[Tasks and exercises]
[1] According to the biography of Maja Göpel, which university awarded her a PhD in political economy in 2007?
[2] Extend the Maja Göpel biography from its final sentence onward.

[Selection]
# # #

Maja Göpel (born 27 June 1976) is a German political economist, transformation researcher, and sustainability scientist with a focus on transdisciplinary work. As a speaker and author, she has increasingly specialised in science communication since 2019 when she co-founded the Scientists for Future initiative. Göpel is an honorary professor at Leuphana University of Lüneburg.

Early life and education 
Göpel was born in Bielefeld. She received a diploma in media and communications from the University of Siegen in 2001 and her PhD in political economy from the University of Kassel in 2007. From 2003 to 2006, she had a PhD scholarship of the , taught at the University of Hamburg and volunteered with the Bund für Umwelt und Naturschutz Deutschland (BUND) in their work on globalisation and world trade.

Career 
From 2006 to 2012, Göpel helped start the World Future Council as Campaign Manager Climate Energy in Hamburg and as Director Future Justice of the Brussels office, working in EU and UN contexts. From 2013 to  2017, she served as head of the Berlin office of the Wuppertal Institute for Climate, Environment and Energy with a focus on sustainability transformations. In 2016, she published her book The Great Mindshift: How a New Economic Paradigm and Sustainability Transformations Go Hand in Hand that summarizes research on system transformations, political economy and change management with an emphasis on a change in paradigms, mindsets (mentality) and competencies with which humans shape technical, economic, and social institutions. From 2017 to 2020, she was Secretary General of the German Advisory Council on Global Change (WBGU), a body that advises the German government on shaping its policies towards sustainability. In 2019, she was appointed honorary professor at the Leuphana University of Lüneburg. Also in 2019, she co-founded the Scientists for Future initiative, which published a statement of thousands of scientists validating the claims of the Fridays for Future student protests. In February 2020, Göpel published the non-fiction book Unsere Welt neu denken. Eine Einladung (Ullstein Verlag), which became number 3 on the German annual bestseller list 2020. From 2020 to 2021, she was Director of Research of The New Institute, founded in Hamburg in 2020, before she decided to devote more time to science communication. End of 2021, she became visiting professor at the College of Europe in Bruges.

# # #

[Information shown]

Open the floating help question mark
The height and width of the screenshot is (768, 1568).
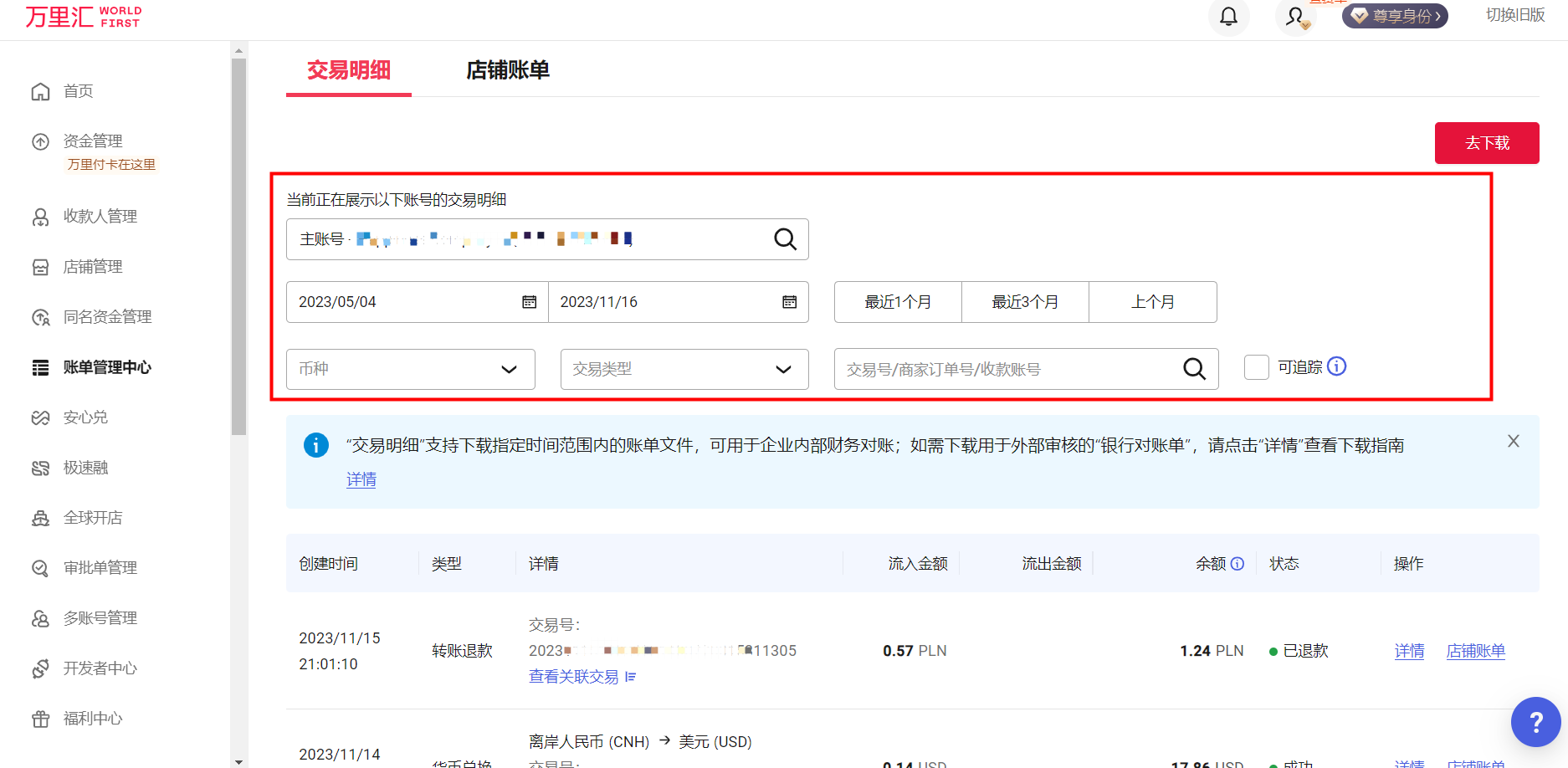(1536, 722)
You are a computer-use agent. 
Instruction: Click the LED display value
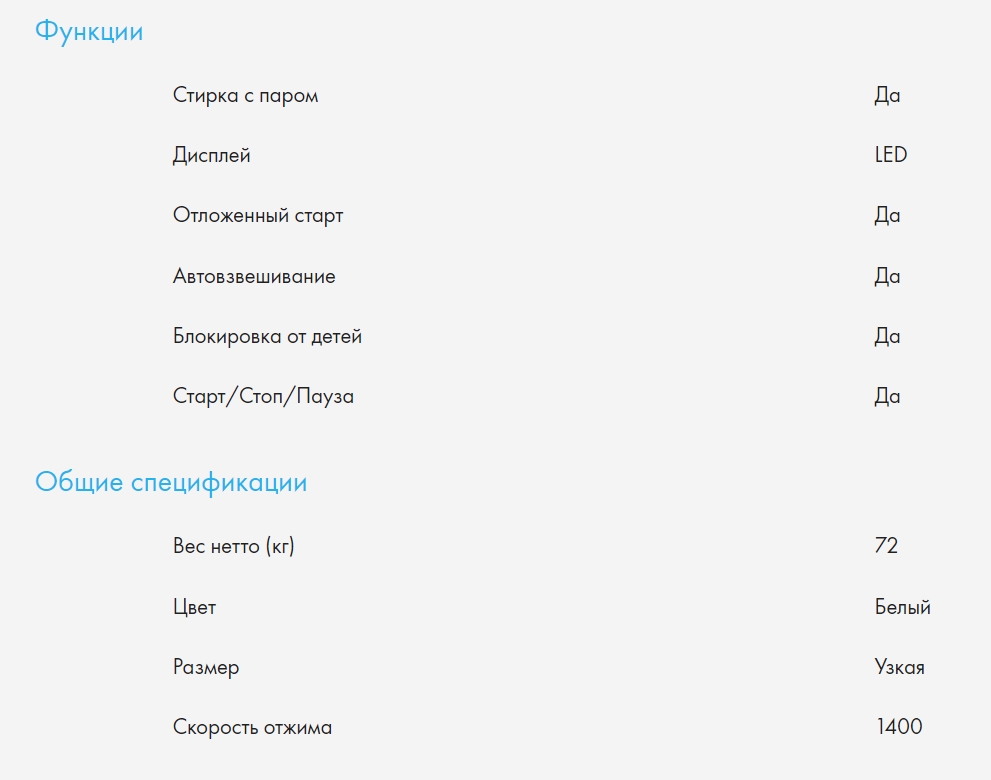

# # #

[Results by task]
[1] The University of Kassel

[2]
Göpel is, among others, a member of the Bioeconomy Council of the German Federal Government, the International Club of Rome, the World Future Council, the Balaton Group founded by Donella Meadows and Dennis Meadows in 1982, and the German Commission for UNESCO, as well as of the Board of Trustees of WWF Germany, the Board of Trustees of the Museum of Natural History Berlin, the advisory board of the Bartlett School of Environment, Energy and Resources (BSEER) at University College London and the advisory board of the ZOE Institute for Future-fit Economies.

Göpel was nominated by the Alliance 90/The Greens as delegate to the Federal Convention for the purpose of electing the President of Germany in 2022.

Awards 
In 2019, Maja Göpel received the Adam Smith Prize, in 2020 the "Umwelt- und Nachhaltigkeitspreis des Bundesdeutschen Arbeitskreises für Umweltbewusstes Management (B.A.U.M)". In 2021, she was awarded the Erich Fromm Prize, the Theodor Heuss Prize as well as the Science Communication Medal of the Max Planck Society. Also in 2021, The Frankfurter Allgemeine Zeitung ranked her 17th among the 100 most influential German economists.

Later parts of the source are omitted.